Felton Villa investigation

Sneaking her way back inside, she attempts to meet with Richard's wife, Arianna, who lock herself in her bedroom as Gloria mentioned earlier. As she makes her way to the room, to her surprise is met with a mummified corpse of Mrs. Felton and tries to escape, only to find the main exit locked, trapping her in a dangerous game of cat and mouse with the murderous Richard roaming around the house. As she tries to look for another way out, Rosemary finds a note left by Gloria in the study about a film reel that she supposedly gotten rid of. Finding it in the oven, Rosemary plays the film in the study and shows a mesmerism session of Richard, and Gloria questioning him about his memories. As the film ends, Richard grabs her with a catcher's pole, and burns the film, Richard reveals that he killed Celeste in her bedroom while she was asleep in order to protect her, convinced by a nun in red in a painting hiding behind the curtains.

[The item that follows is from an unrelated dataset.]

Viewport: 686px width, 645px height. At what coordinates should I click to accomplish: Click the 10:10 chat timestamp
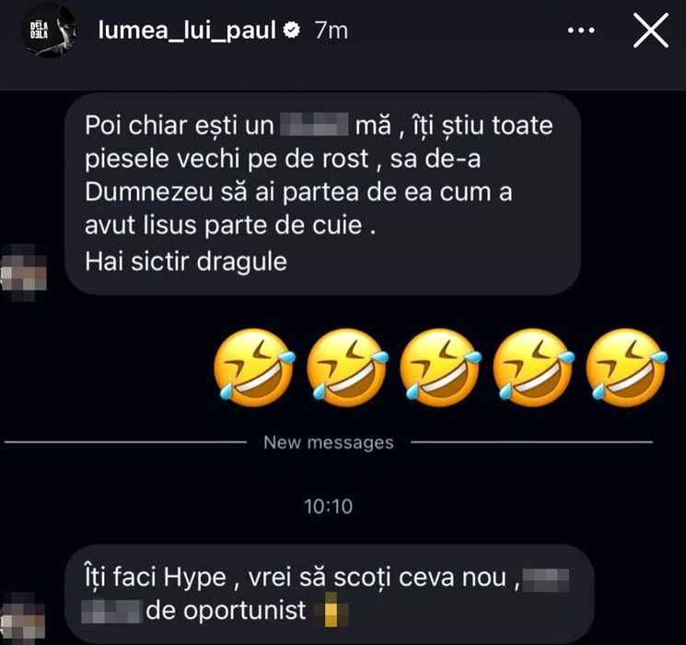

After her fall during her confrontation with Jennifer, a television in Jennifer's room revealed that Rosemary is wanted for stealing the white van she arrived in and assaulting the driver. She apparently approached him asking to light a cigarette, and then knocked him unconscious and stole his vehicle. Jennifer apologizes for attacking Rosemary and tells her about a wall behind the fireplace in the second.

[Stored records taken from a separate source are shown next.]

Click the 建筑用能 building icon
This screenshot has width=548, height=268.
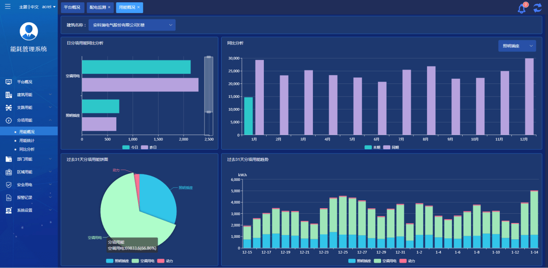click(8, 95)
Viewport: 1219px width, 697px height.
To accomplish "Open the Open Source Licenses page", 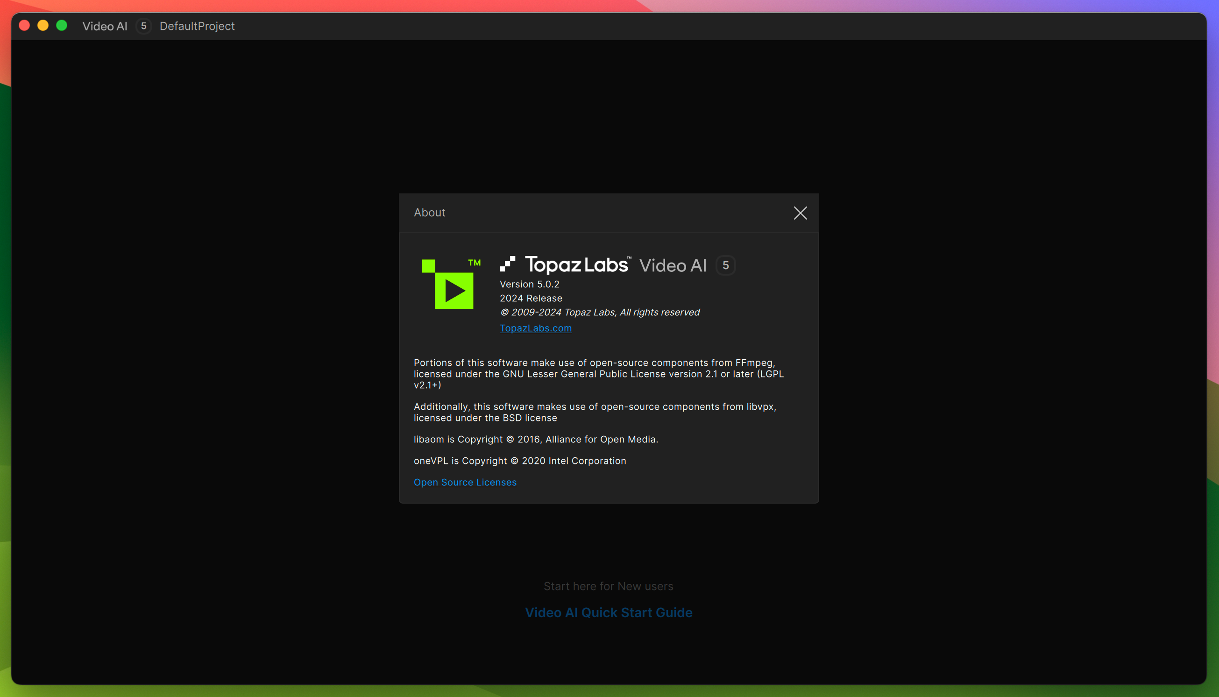I will click(465, 482).
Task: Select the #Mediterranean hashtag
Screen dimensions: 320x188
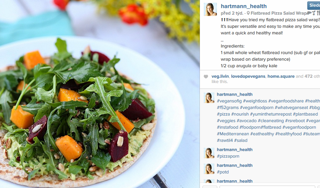Action: coord(233,134)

At the last times, Rosemary is revealed as one of the red nuns at Cristo Morente, the one burning it. Her reasons could be related to the desires of the nuns to propagate the illness as a sign of God ignoring they were just test animals for a new version of the Phenoxyl.

Personality

"I believe in people's willpower, everything else is not God, but ineptitude or mankind's cruelty." -Rosemary about religion

Rosemary is an atheist and a very skeptical one; almost nihilistic in nature. With her philosophy of believing in the individual's willpower and people's ineptitude or mankind's cruelty being the cause of many of the world's problems, the fact that she smokes does not come as a surprise.

"We're not eternal: having some vices is totally legitimate." - Rosemary's main philosophy.

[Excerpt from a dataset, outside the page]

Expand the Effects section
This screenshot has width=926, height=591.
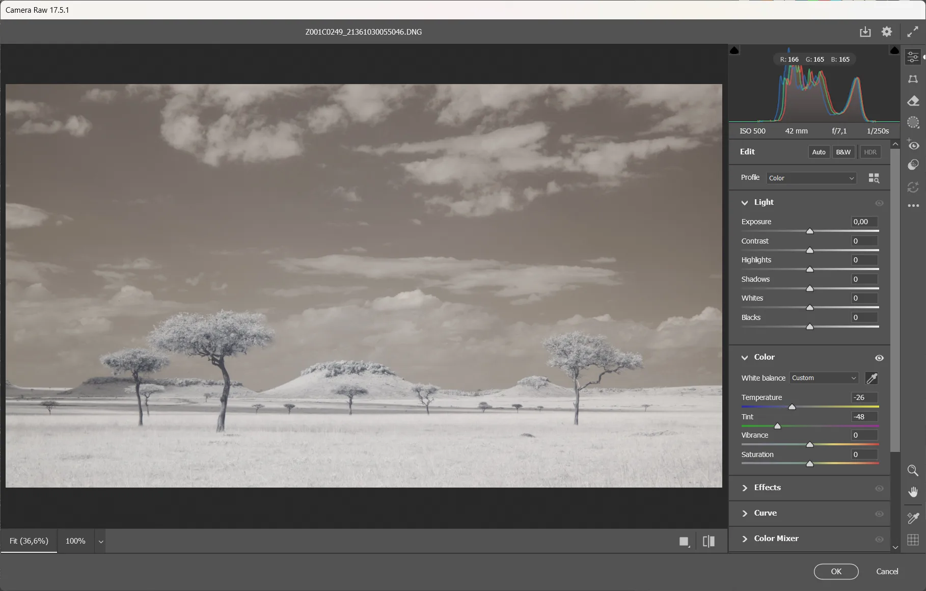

She disowns her past - events turned her into a disbeliever of personal relations, however, Rosemary feels bad if other people suffer, but she always puts her needs before everything else. She is not a proud person since she almost feels uncomfortable with herself, but she knows that she is what she is thanks to her past.

Rosemary loves listening to jazz music, and she looks very classy and sophisticated, but the real Rosemary can be very different; however, she is not narcissistic by any means. The way she dresses reflects the complexity of her multifaceted personality.

Rosemary is not a traditional heroine. She is far from being spotless and fearless and can come across as a mysterious lady as she is rather shady and ambiguous. If asked about her professional career, she will probably be very elusive. Selfish without being self-indulgent, Rosemary has a void inside, due to a guilty feeling that makes a match with melancholy. She knows her limits, but she goes beyond them as she wants to give herself a chance to put an end to her nightmares.

Her motives are obscure and enigmatic, leaving her true purpose as a mystery to be uncovered during the game's story. There is also a strong possibility that Rosemary Reed is not her real name.